4. Modalités pratiques
- Le montant est calculé sur l’année civile.
- Le dossier doit être déposé au plus tard le 31 mai de l’année suivante Pixie.
- Les justificatifs acceptés incluent non seulement les coûts de formation, mais aussi les frais de déplacement, le coût salarial, etc.
✅ Comment ?
- Déposer un plan de formation annuel auprès de l’INFPC avant le 31 mai de l’année suivante.
- Conserver tous les justificatifs : feuilles de présence, factures, attestations, contenus…
- Utiliser le Portail myGuichet.lu pour le dépôt.
Leviers
Le principal levier, c’est de changer le regard sur la formation obligatoire. Il ne s’agit pas de cocher une case mais d’investir dans la maîtrise, la confiance et la prévention active.
Former, c’est protéger. Et dans bien des cas, c’est aussi économiser : un salarié formé aux premiers secours peut sauver une vie. Un employé sensibilisé au RPS peut éviter un burn-out. Un opérateur entraîné à la manutention peut prévenir un arrêt maladie de 6 mois.
Autre levier : anticiper les besoins plutôt que de réagir à l’urgence. Quand on identifie les évolutions du métier, on peut programmer des formations stratégiques.
Freins
Le frein numéro un reste le temps. Organiser des formations nécessite de libérer les salariés, d’adapter les plannings, de convaincre les managers.
Vient ensuite le budget, souvent mal évalué ou non priorisé. Pourtant, entre le cofinancement INFPC et les offres intra-entreprise, les coûts sont bien moindres qu’on ne le pense.
Et enfin, le désintérêt. Parce qu’on a mal formé, mal animé, mal ciblé, beaucoup de salariés ont une image négative de la formation sécurité. Il faut donc reconstruire l’envie et la valeur perçue.
Acteurs
- L’employeur, responsable légal des formations.

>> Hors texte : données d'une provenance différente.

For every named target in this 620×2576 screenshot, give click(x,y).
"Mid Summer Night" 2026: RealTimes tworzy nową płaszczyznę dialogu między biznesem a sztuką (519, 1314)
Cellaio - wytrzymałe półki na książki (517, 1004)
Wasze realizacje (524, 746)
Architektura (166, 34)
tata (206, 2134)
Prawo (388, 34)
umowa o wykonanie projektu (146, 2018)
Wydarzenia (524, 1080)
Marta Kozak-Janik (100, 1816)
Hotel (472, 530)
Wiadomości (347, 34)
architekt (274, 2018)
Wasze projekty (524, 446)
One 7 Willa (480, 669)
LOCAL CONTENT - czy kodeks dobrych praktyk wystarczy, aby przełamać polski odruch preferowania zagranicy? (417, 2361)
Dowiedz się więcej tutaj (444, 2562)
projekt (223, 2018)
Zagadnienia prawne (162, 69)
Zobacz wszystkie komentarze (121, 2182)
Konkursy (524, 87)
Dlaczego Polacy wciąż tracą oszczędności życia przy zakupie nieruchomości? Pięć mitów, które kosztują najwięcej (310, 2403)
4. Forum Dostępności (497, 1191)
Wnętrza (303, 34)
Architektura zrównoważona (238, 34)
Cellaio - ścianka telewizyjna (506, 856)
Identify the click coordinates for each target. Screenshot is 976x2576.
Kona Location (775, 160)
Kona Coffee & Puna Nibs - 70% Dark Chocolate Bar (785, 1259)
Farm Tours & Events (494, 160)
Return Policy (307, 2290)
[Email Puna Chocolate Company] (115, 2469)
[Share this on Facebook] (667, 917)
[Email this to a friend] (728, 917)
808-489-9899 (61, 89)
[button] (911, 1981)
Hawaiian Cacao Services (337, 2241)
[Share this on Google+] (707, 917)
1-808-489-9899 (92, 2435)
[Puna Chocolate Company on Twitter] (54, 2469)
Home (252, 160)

- Le service RH, garant de la planification et de la traçabilité.
- Le travailleur désigné, qui relie risques et compétences nécessaires.
- Le salarié, acteur actif de sa propre sécurité.
- L’INFPC, interlocuteur pour le cofinancement.
- L’ITM, qui contrôle la conformité du plan de formation.
- Les organismes de formation agréés, dont OFSIP, qui accompagnent les entreprises dans la durée.
Former ses équipes, ce n’est pas seulement répondre à une obligation légale ou remplir une case dans un tableau Excel. C’est assumer pleinement son rôle d’employeur responsable, c’est investir dans la capacité collective à anticiper, réagir et se protéger.
Une entreprise qui forme bien, forme mieux. Elle réduit les accidents, fidélise ses collaborateurs, et crée une culture dans laquelle chacun sait comment agir, pourquoi le faire et pour qui il le fait.
Ce n’est pas une charge, c’est une opportunité. À condition de sortir de la logique du minimum syndical, et d’oser bâtir des plans de formation qui ont du sens, du rythme, et du fond. Et à ce jeu-là, la prévention n’est plus une contrainte : elle devient un levier de performance.